One of the main limitations of this study might be our use of the Disgust Scale-Revised (DS-R). We chose to use the DS-R in this study because it was used in the study that we aimed to replicate. However, this questionnaire has been critiqued several times for its unclear subscales35,48 or low internal reliability, especially regarding the contamination subscale49,50. In this study, we have also shown low internal reliability of the contamination subscale, for which we have therefore reported results but not discussed them. It needs to be mentioned that previous studies, such as the replicated study30 or other studies21 focused on disgust related to women’s reproductive health often do not report the reliability results for the questionnaire subscales or for the whole questionnaire at all. This could indicate that perhaps other studies have encountered the same problems with this subscale, even though they report and discuss these results.

In further research, then, it might be better to use the Three Domain Disgust Scale (TDDS)35 or visual questionnaires. The possibility of using behavioral tests, such as with tactile51,52 or olfactory stimuli53, which are also used to measure disgust sensitivity, should also be explored.
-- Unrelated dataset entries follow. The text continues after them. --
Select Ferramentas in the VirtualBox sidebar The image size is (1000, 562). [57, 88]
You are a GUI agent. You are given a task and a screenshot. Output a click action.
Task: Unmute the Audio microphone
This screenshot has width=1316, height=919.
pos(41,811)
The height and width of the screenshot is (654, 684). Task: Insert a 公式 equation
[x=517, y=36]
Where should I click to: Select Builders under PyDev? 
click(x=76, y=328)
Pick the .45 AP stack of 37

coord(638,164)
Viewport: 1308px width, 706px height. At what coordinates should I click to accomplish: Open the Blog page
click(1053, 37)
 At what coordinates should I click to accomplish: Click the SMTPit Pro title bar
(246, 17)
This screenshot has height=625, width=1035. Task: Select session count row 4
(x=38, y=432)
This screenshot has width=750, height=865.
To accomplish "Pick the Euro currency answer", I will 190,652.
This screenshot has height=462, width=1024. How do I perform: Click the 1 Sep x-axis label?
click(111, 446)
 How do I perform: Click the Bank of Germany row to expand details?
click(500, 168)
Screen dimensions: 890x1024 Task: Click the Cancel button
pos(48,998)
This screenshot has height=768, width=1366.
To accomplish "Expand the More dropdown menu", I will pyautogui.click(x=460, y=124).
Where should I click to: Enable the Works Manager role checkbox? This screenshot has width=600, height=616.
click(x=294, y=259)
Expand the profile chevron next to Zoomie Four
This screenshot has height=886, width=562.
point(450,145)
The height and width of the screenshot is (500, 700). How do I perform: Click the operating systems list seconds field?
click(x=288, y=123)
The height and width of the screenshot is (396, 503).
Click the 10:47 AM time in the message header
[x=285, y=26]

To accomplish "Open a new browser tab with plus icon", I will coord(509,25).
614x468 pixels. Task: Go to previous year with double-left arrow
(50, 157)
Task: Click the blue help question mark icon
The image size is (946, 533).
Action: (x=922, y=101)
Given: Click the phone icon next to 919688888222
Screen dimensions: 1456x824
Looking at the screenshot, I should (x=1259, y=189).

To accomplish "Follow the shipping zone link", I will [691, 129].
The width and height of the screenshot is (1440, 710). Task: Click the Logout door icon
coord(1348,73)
However, special caution would be advised since pregnant women could have unexpected strong reactions (e.g. vomiting, faintness) to such tests, which could be ethically problematic in some cases.

On the other hand, it should be noted that some of the clearest results in our study were found in the animal reminder subscale, which is unique to the DS-R. Without it, we may have been unable to recognize significant changes occurring during pregnancy in this area of disgust.

Conclusion

Our study showed that, in the first trimester, disgust sensitivity is increased in circumstances where there is a need for higher behavioral prophylaxis, such as when the mother has been recently sick. This could signal an insufficiently activated immune system. These findings are in line with the CPH. However, the longitudinal changes in disgust sensitivity seem to be more complex than the CPH can predict. Disgust sensitivity seems to be influenced not only by physiological changes, but also psychological changes that occur during pregnancy and after birth. The sex of the fetus also seems to play some role in affecting disgust sensitivity during pregnancy, but the results are mixed and should be explored further in the future to be able to come to a clearer conclusion.